The following details out the steps taken to update the `dict.txt` file per case [Update dict.txt - remove xylazine terms](https://github.com/suzytamang/clever-rockies/issues/19).

This will treat each modification as a separate and distinct series of actions (deletes), which will be used in turn to inform case [Support Feature: Renumbering and Validation Script](https://github.com/suzytamang/clever-rockies/issues/22).

In [25]:
# dataclass to hold terminology entry


from abc import ABC
from dataclasses import dataclass

from typing import Callable, List
import pandas as pd
from math import floor
from tabulate import tabulate
from typing import Self
from typing import Literal
from typing import cast
import functools
from static_frame.core.frame import Frame
from typing import List


pd.set_option("display.max_columns", None)
# pd.set_option("display.max_columns", 20)
pd.set_option("display.width", 200)
pd.set_option("display.max_rows", 50)
pd.set_option("display.max_seq_items", 2000)

IGNORE_VALIDATION_ERRORS = True


class FrameHelper:

    @staticmethod
    def show(title: str, df: pd.DataFrame):
        print(title)
        print(tabulate(df, headers="keys", tablefmt="psql", showindex=False))
        print()

In [26]:
# Constants
class ColumnLabels(ABC):

    @classmethod
    def all_values(cls):
        return [
            val for key, val in vars(cls).items() if not key.startswith("_")
        ]


class HashLabels(ColumnLabels):
    TERM_LABEL = "term"
    SUBCLASS_LABEL = "subclass_name"
    CLASS_LABEL = "class_name"


class TermLabels(HashLabels):
    ID_LABEL = "id"


class NumberingDetails(ColumnLabels):
    ID_CHUNK_LABEL = "id_chunk"
    HASH_LABEL = "hash_code"


class ValidationFlags(ColumnLabels):
    IS_VALID_TERM_LABEL = "is_valid_term"
    HAS_DUPLICATE_ID_LABEL = "has_duplicate_id"
    DUPLICATE_TERM_CLASS_SUBCLASS_LABEL = "duplicate_term_class_subclass"

In [27]:

class IResetChanged(ABC):

    def reset(self):
        pass


class ISetChanged(ABC):

    def set_changed(self):
        pass
    
    @property
    def is_changed(self) -> bool:
        pass


class ChangedFlag(ISetChanged, IResetChanged):
    """Class to manage changed flag; controls access to only set as changed"""

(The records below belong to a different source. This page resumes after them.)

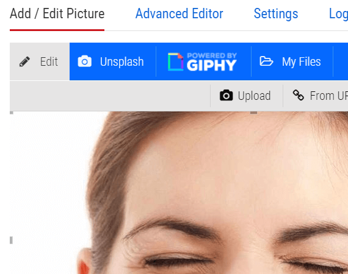Choose the Unsplash text label
The image size is (348, 274).
click(x=121, y=61)
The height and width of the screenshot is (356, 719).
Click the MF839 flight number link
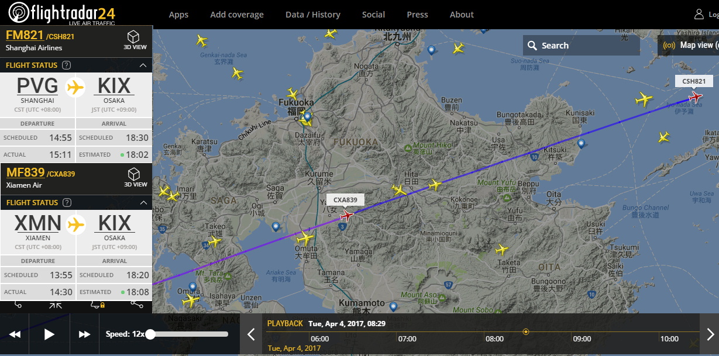(x=25, y=172)
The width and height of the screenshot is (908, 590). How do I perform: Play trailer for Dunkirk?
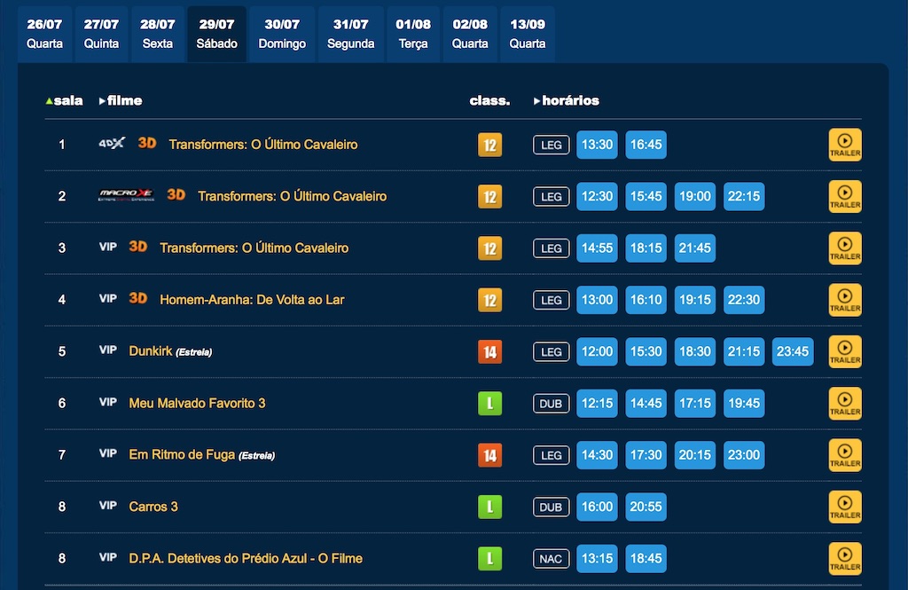(x=844, y=351)
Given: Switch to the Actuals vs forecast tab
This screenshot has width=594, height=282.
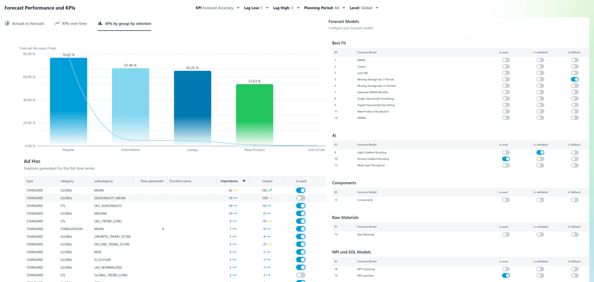Looking at the screenshot, I should coord(28,24).
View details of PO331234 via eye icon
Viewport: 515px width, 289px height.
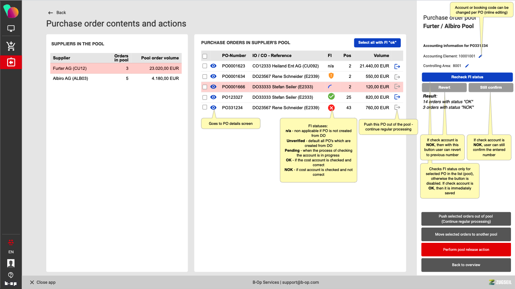tap(213, 108)
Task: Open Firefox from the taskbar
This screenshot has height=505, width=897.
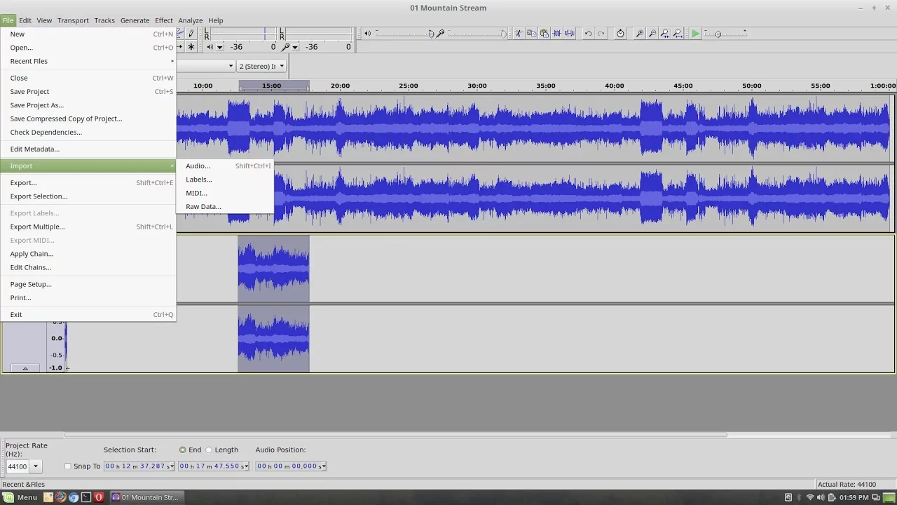Action: [61, 497]
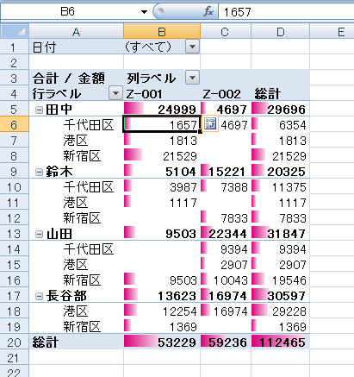Open the 行ラベル filter dropdown

coord(115,93)
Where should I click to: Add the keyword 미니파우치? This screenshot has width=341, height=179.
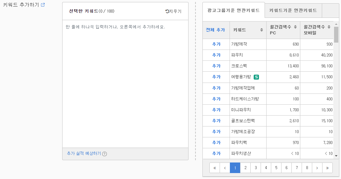coord(216,110)
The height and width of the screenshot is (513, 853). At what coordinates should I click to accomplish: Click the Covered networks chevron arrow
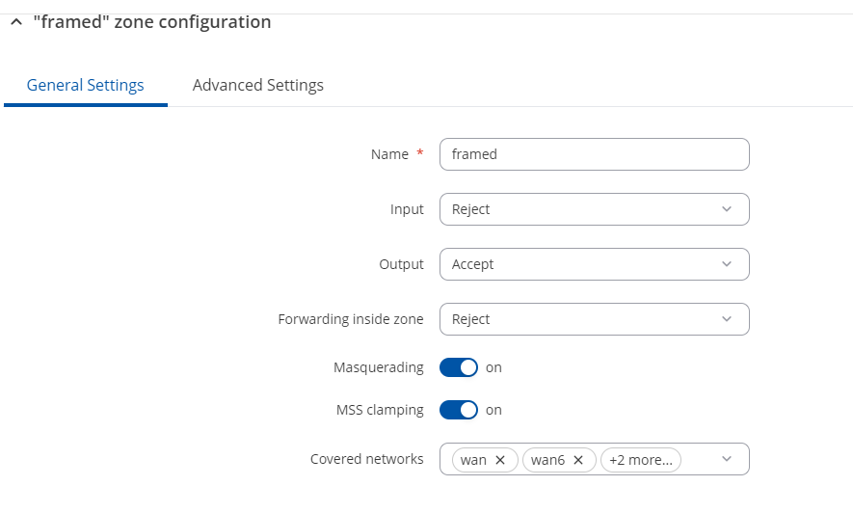[727, 460]
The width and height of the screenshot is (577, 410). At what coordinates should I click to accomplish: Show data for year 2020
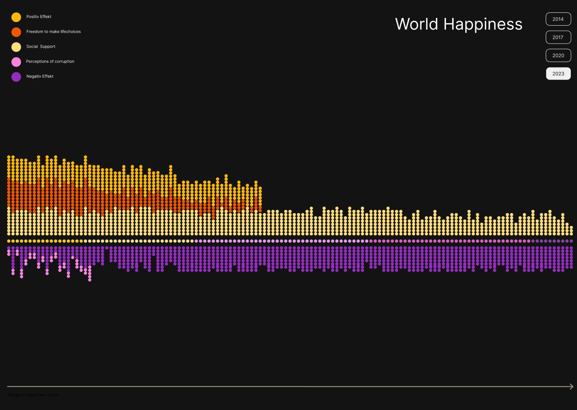[558, 56]
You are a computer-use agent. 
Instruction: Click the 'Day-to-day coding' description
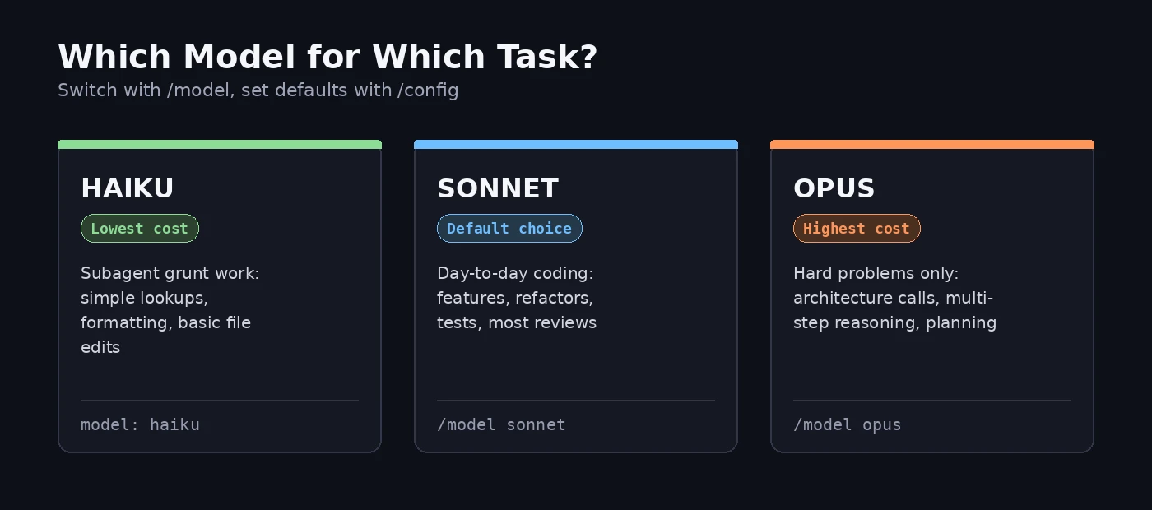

    def __init__(self) -> None:
        self._is_changed = False

    def set_changed(self):
        self._is_changed = True
    
    @property
    def is_changed(self) -> bool:
        return self._is_changed

    def reset(self):
        self._is_changed = False

    @property
    def is_changed(self) -> bool:
        return self._is_changed

In [28]:
from typing import Union


@dataclass
class Term:
    id: int
    term: str
    subclass_name: str
    class_name: str

    @staticmethod
    def calc_hash_key(row: Union[pd.Series, 'Term']):
        if isinstance(row, Term):
            term = row.term
            class_val = row.class_name
            subclass_val = row.subclass_name
        else:
            term = row[HashLabels.TERM_LABEL]
            class_val = row[HashLabels.CLASS_LABEL]
            subclass_val = row[HashLabels.SUBCLASS_LABEL]
        return hash(f"{term}_{class_val}_{subclass_val}")

    def hash_key(self):
        return Term.calc_hash_key(self)

    def __hash__(self):
        return self.hash_key()

    @staticmethod
    def deserialize(term_string: str) -> "Term":
        term_pieces = term_string.split("|")
        return Term(
            id=int(term_pieces[0]),
            term=term_pieces[1],
            subclass_name=term_pieces[2],
            class_name=term_pieces[3],
        )

    @staticmethod
    def deserialize_terms(term_strings: List[str]) -> List["Term"]:
        return [Term.deserialize(term_string) for term_string in term_strings]

In [29]:
# Terminology Validator
class TermValidator:

    def __init__(self, *rules: Callable[[Term], bool]) -> None:

        rules = list(rules)

        # if no rules provided, then default to asserting term is valid

        if len(rules) == 0:

            rules.append(TermValidator.noop)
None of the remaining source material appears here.